Unsung Hero: Candiani’s Roberto Grimi Talks Looms, Life and Legacy
Too often, the heroes in denim aren’t the ones on the front lines getting all the face time. Sometimes, it’s those working on the ground that are truly doing denim’s duty and fueling the process that creates the fabric we all know and love.
In this case, our unsung hero is Roberto Grimi, selvedge specialist and former head of weaving department at Candiani Denim, where he’s been working for the last 60 years.
Carved in Blue caught up with Roberto to learn more about not only the legacy he has built—and that he plans to leave behind—but about how a life of indigo has shaped both him and the business he works for.
Carved in Blue: How long have you been doing this job? What keeps you there?
Roberto: I started at the company in 1960 so I’ve worked with all four generations of the Candiani family. They have always made me feel as if I am part of the family and that’s what has kept me here all of these years. I’ve never felt like I’m coming to “work” because working at Candiani has always been like working at home.
Carved in Blue: What does the denim industry mean to you?
Roberto: The denim industry means evolution and innovation, a machine that is always moving forward and a race to come up with the next best thing. But for me personally, the denim industry means stability, the ability to create a perfectly woven fabric and share my passion for denim through the work that I do.
Carved in Blue: How important is your role to the greater business?

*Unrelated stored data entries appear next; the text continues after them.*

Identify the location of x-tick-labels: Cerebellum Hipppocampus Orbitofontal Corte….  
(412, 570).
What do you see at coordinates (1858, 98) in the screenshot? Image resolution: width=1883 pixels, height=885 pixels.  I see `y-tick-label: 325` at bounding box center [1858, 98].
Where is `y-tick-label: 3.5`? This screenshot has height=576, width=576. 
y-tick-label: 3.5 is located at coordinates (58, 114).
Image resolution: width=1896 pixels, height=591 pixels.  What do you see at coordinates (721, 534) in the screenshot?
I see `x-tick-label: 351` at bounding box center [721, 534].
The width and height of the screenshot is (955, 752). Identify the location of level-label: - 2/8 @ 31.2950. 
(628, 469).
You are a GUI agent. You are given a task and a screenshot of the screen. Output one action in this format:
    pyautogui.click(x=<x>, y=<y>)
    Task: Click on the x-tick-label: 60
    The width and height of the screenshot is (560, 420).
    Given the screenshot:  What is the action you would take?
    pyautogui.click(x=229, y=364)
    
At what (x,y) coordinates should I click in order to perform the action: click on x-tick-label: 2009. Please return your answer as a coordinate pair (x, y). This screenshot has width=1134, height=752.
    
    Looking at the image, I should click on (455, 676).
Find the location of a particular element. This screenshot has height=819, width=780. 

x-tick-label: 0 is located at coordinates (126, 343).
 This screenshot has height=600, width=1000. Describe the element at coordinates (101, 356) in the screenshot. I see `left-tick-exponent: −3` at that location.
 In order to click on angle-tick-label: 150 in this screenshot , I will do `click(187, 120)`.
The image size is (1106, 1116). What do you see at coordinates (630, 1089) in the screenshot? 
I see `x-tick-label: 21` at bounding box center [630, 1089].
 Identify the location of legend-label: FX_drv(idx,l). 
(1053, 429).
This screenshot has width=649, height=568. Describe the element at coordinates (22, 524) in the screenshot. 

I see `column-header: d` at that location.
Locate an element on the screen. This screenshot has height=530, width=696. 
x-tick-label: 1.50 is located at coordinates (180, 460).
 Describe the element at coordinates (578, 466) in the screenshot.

Roberto: [It’s] essential to the future of heritage denim. The selvedge looms that Candiani uses are from the 1950’s and are no longer made. I know these machines better than anyone because they have been my life for the last 60 years. My job is to share my knowledge with the newer generations who will be responsible to keep these machines working. It brings me happiness to know that my legacy (and looms) will live on after I’ve left Candiani.
Carved in Blue: What do you love most about the job you’re doing?
Roberto: Working with my hands and problem solving. But more than anything, I love passing my knowledge onto my colleagues. It gives me joy to teach others, knowing that even after I am gone, I have helped in some way to keep denim heritage alive.
Carved in Blue: What do you love most about denim?
Roberto: The perfect selvedge (cimosa perfetta). When I see a flawless selvedge edge being woven on my looms, I know I’ve done something right.
Carved in Blue: What’s the best perk about working in your role?
Roberto: I get to do what I love everyday–that’s why I won’t retire! You can’t take me away from these amazing looms. I am also very lucky that I get work alongside my children, I have three children who work at Candiani. My son Luca is now the head of the weaving department and we work together every day.
Carved in Blue: What’s one idea you have for the denim industry that you don’t think enough people are talking about?
Roberto: Sustainability in denim can never be discussed enough. But I also feel there should be more focus on education, innovation and transparency. The consumer needs to know how their jeans are being made.
Carved in Blue: What does Carved in Blue mean to you?
Roberto: It makes me think of our ability to “sculpt” indigo. With indigo, we can dye the yarns many beautiful, vibrant shades of blue but we can also take away that color and change the way the indigo looks on the fabric by washing it, and that’s what makes denim so unique.